- _Exercise requirements_:
Swap "WordPress" for "Drupal" in the lines from the one containing "Identify the click" to the one containing "谢包子 (92, 2186)", and give back only those lines with everything else unchanged.

- _Records supplied_:
* * *
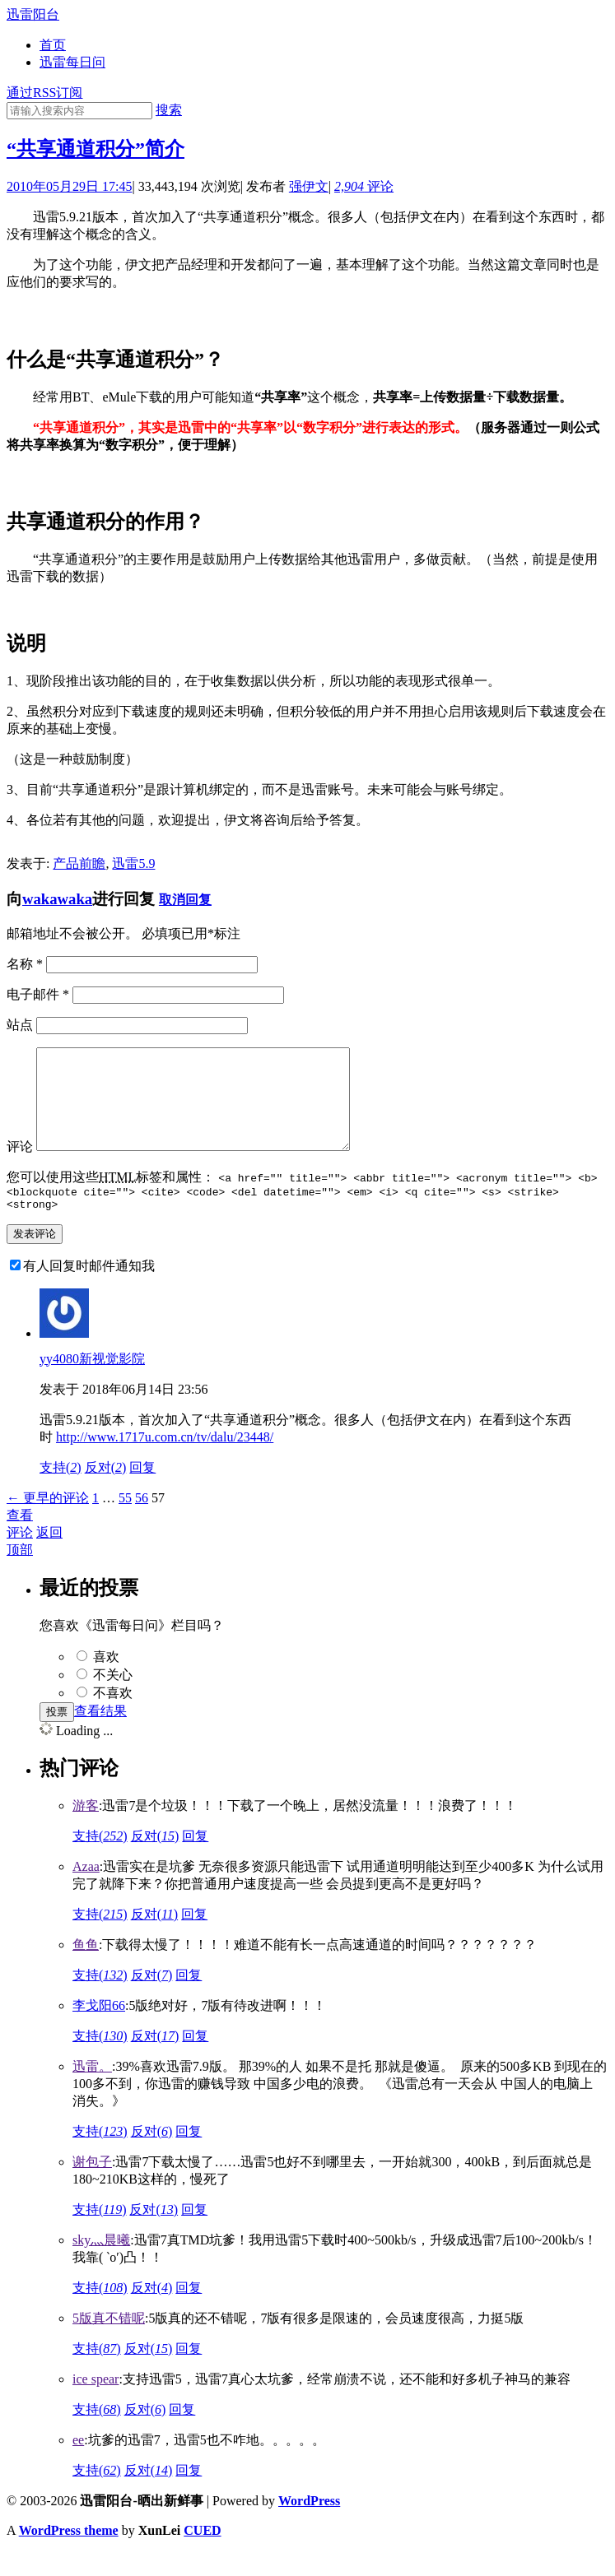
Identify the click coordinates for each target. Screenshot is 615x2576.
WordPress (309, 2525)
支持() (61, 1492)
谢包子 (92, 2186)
* * *
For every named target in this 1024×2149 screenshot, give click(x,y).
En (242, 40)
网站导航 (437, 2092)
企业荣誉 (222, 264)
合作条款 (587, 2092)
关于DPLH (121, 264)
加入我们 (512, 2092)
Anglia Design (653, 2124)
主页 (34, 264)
* * *
- _Result for this exercise_:
Identify the click coordinates for each target. Screenshot is 615x2576.
Drupal (309, 2525)
支持() (61, 1492)
谢包子 (92, 2186)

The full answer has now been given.